Full Report

A House of Lords Communications and Digital Committee inquiry into digital exclusion has concluded that the Government is failing to tackle digital exclusion. You can read the report summary below.

Digital Support Derbyshire is concerned about the ongoing impact of digital exclusion on many of Derbyshire's most vulnerable residents. The affordability of an internet connection and suitable digital device is a big issue during these cash-strapped times. If you also have limited digital skills, confidence and support then you may find yourself unable to access important online services and opportunities, or connect easily with family and friends. 

Report Summary

The Government aspires to global digital leadership. But it does not have a credible strategy to tackle digital exclusion. This matters. Everything from housing and healthcare resources to banking and benefit systems is shifting online at an unprecedented rate. By failing to take decisive action the Government is allowing millions of citizens to fall behind.

The figures are concerning. Fully 1.7 million households have no mobile or broadband internet at home. Up to a million people have cut back or cancelled internet packages in the past year as cost of living challenges bite. Around 2.4 million people are unable to complete a single basic task to get online, such as opening an internet browser. Over 5 million employed adults cannot complete essential digital work tasks. Basic digital skills are set to become the UK’s largest skills gap by 2030.

This all has profound consequences for individual wellbeing and multi-billion pound implications for UK productivity, economic growth, public health, levelling up, education and net-zero objectives.

The root causes of digital exclusion reflect longstanding social, economic and regional disparities which are not easily solved. But the current scale of the challenge is a direct consequence of political lethargy. The Government has major ambitions to make the UK a science and technology “superpower”, boost economic productivity and digitise public services. It must pay more attention to the basics which underpin the long-term viability of such aims.

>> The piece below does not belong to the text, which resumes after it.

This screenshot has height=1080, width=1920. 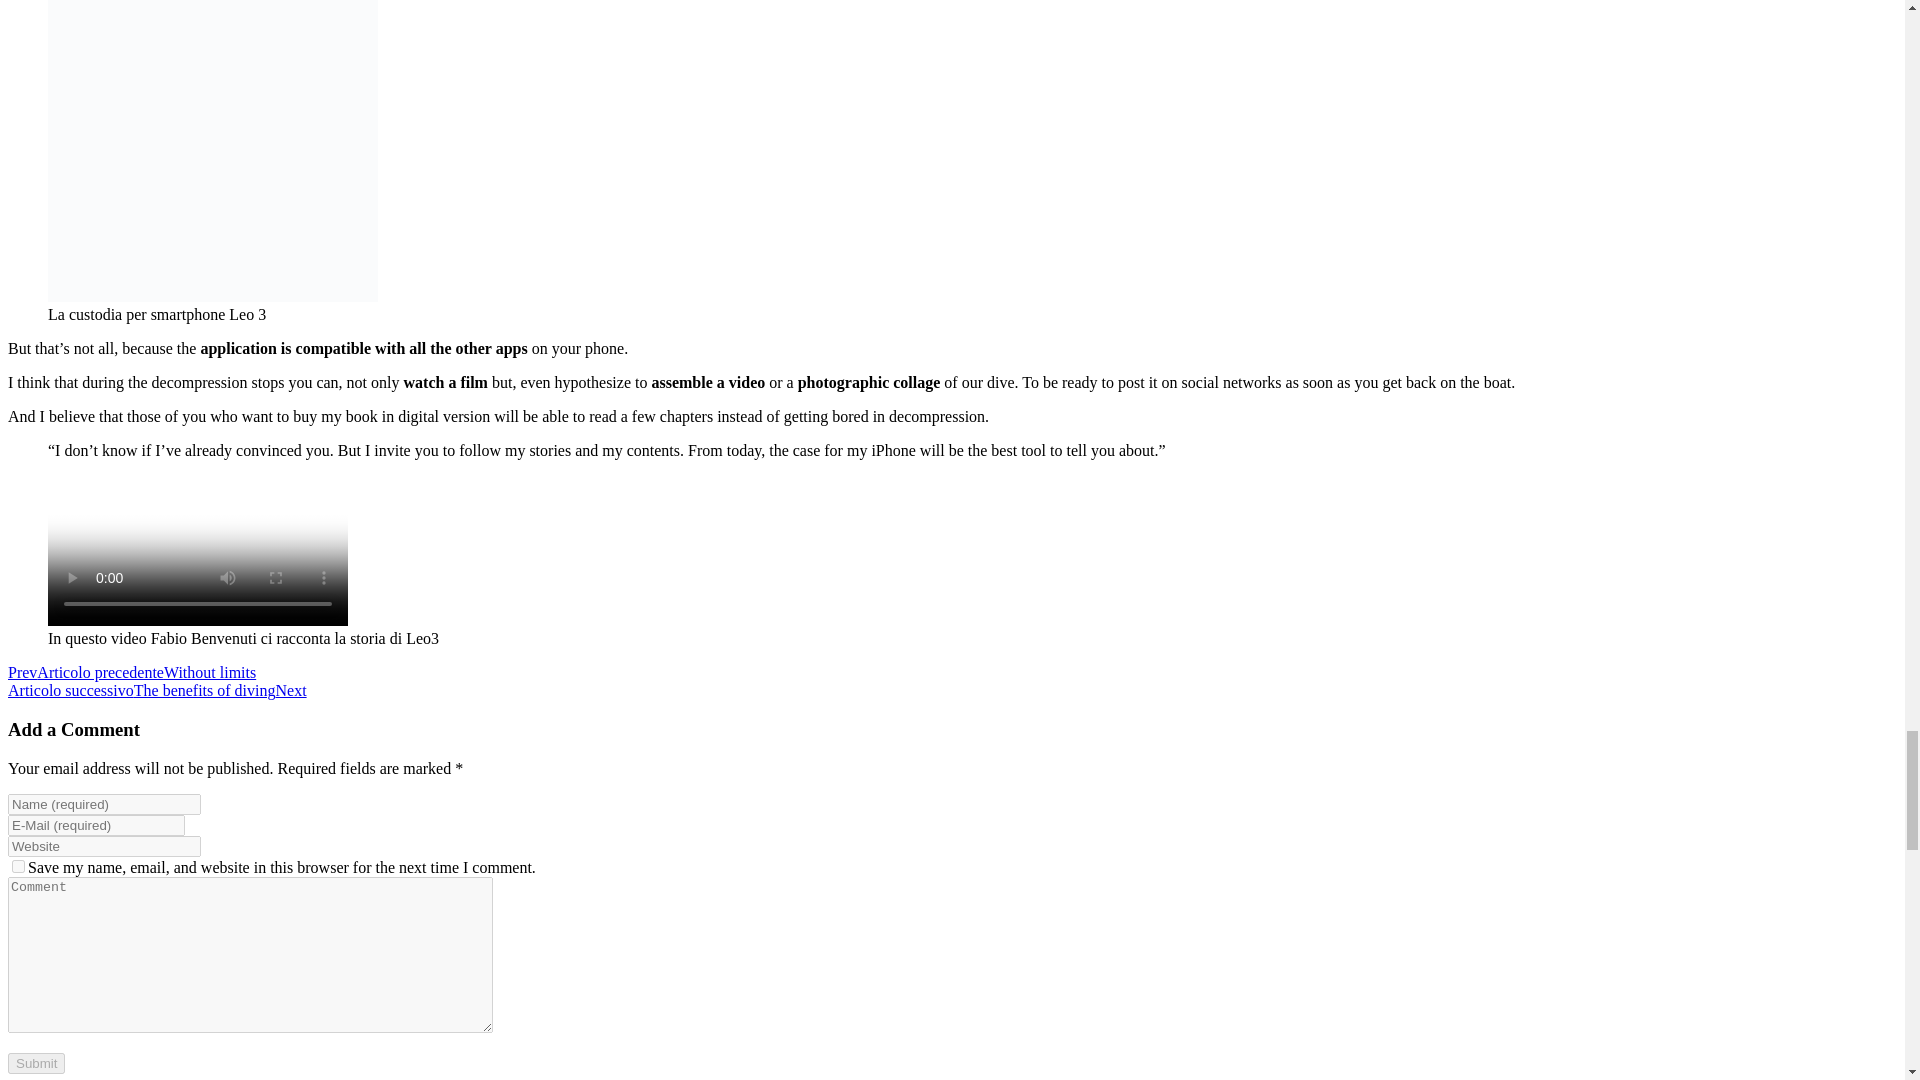 I want to click on Articolo successivoThe benefits of divingNext, so click(x=157, y=690).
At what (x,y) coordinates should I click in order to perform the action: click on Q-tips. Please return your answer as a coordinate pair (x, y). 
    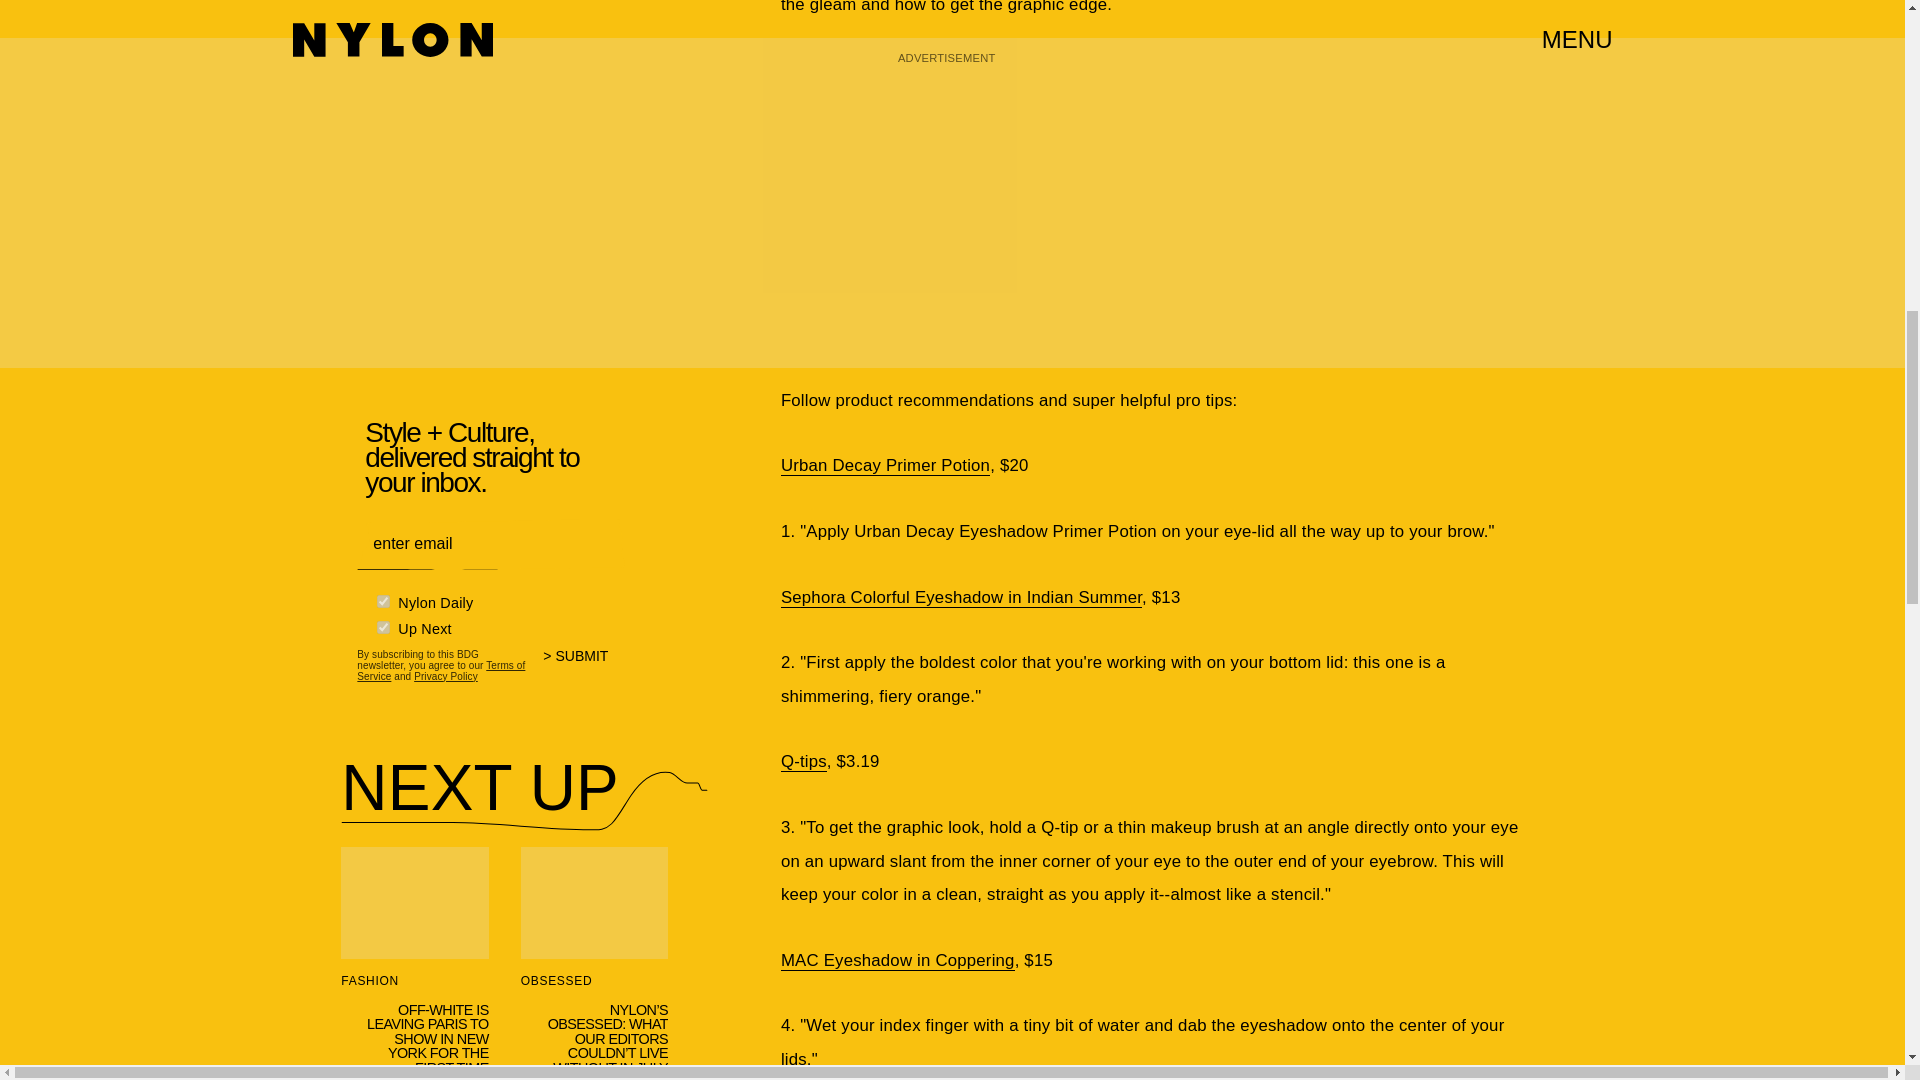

Successive governments have supported initiatives on skills, assisted digital services, telecommunications infrastructure upgrades, device distribution schemes and cheaper internet tariffs. These are welcome. But the standards for digital inclusion are constantly changing as technologies develop and societal expectations evolve. This presents a moving target which requires ongoing political attention.

The Government’s contention that digital exclusion is a priority is not credible. Its flagship digital inclusion strategy is almost a decade old. Formal cross-government evaluations seem to have stopped. Working groups have been disbanded. Interventions to help with internet access are too timid. The Government cannot be expected to solve everything but it can achieve much by showing interest in driving change against clearly defined objectives. We have no confidence that this is happening. Senior political leadership to drive joined-up concerted action is sorely needed.

The need for a new strategy

The Government must publish a new digital inclusion strategy and establish a new cross-government unit with direct input from Number 10. It should focus on five key actions:

  • Act decisively to help with cost of living: to prevent more people becoming digitally excluded over the next 12 months the Government should cut VAT on social tariffs and work with businesses to help to scale-up internet voucher initiatives. It should ask public sector organisations to donate old devices to digital inclusion initiatives and encourage businesses to do likewise.
  • Invest in basic skills: the most basic digital skills are now as important as maths and literacy. They should feature more prominently in schools, apprenticeships and adult learning courses. This is about teaching people the basics, not coding. More attention also needs to be paid to interventions that do not involve qualifications—community organisations in particular are key to delivering local-level interventions. Businesses must be engaged to help equip employees with the most basic skills.
  • Boost digital inclusion hubs: there is inadequate support for community-based digital inclusion hubs. Domestic and international evidence suggests place-based inclusion support works. The Government should build on existing examples in the UK, focusing on libraries and other local amenities.
  • Prioritise competition alongside local benefit: the Government is backing vital telecommunications upgrade programmes. But smaller providers may be crowded out. This would mean less market competition and fewer digital exclusion benefits provided by local alternative networks who connect and support poorly served communities. This trade-off deserves more attention from Ofcom and the Government.
  • Future-proof public services: the Government must review the increasing use of predictive machine-learning tools in public services. Digitally excluded groups are likely to be poorly represented in some datasets that inform algorithmic decision-making. They face a growing risk of marginalisation as a result.

Businesses must play their part. Internet providers have introduced a range of cheaper internet packages but take up of social tariffs by eligible customers is just five per cent. Providers should do more, including better advertising and reducing excessive penalty fees for exiting contracts.

Finally, we call on all providers of public-facing services to recognise that making things digital does not necessarily make them better. Not everyone wants to be online, or online all the time. And some level of digital disparity will inevitably endure even in a highly inclusive society. Accessible services and offline alternatives are essential to ensuring people are not left behind in an increasingly connected world.